However, Murad at that point decided to do away with the Venetian presence there once and for all, and marched on Thessalonica. The news burst like a thunderbolt upon the inhabitants; but a few more days were required for the arrival of confirmation, before the Venetians decided on defensive measures. On 17 March, the vice-admiral, Antonio Diedo, sailed into the harbour with three galleys to put some heart into the terror-stricken populace. Α count of the men on the walls revealed the alarming weakness of the defence: there was only one man to every two or three crenelles! Moreover the defenders possessed neither adequate armament nor the indispensable resources of morale.
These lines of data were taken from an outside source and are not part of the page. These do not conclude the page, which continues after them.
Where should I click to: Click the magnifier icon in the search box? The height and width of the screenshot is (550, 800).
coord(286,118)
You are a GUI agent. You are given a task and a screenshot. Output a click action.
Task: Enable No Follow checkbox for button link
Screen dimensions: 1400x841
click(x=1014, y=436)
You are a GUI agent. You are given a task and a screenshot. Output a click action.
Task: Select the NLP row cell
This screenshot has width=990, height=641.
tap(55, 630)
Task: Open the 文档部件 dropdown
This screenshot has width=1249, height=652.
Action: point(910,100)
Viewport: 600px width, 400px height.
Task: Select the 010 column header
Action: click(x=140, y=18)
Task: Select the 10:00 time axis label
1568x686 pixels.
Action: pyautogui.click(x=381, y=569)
At daybreak on Sunday 26 March, Murad’s army appeared on the horizon, though not drawn up for battle and with colours unfurled. For many Christians who accompanied the Sultan had told him that his mere appearence in front of the city would suffice for him to take it without a drop of blood being spilt. There were hopes, it would seem, of treachery and a peaceful surrender; and that Murad entertained such expectations is clearly shown by the fact that he immediately ordered a number of notable Christians from among his retinue to approach the wall and call upon the inhabitants to rise against the Venetians and surrecnder the city. But his emissaries were not given a chance to complete their speech before a shower of arrows forced them to withdraw.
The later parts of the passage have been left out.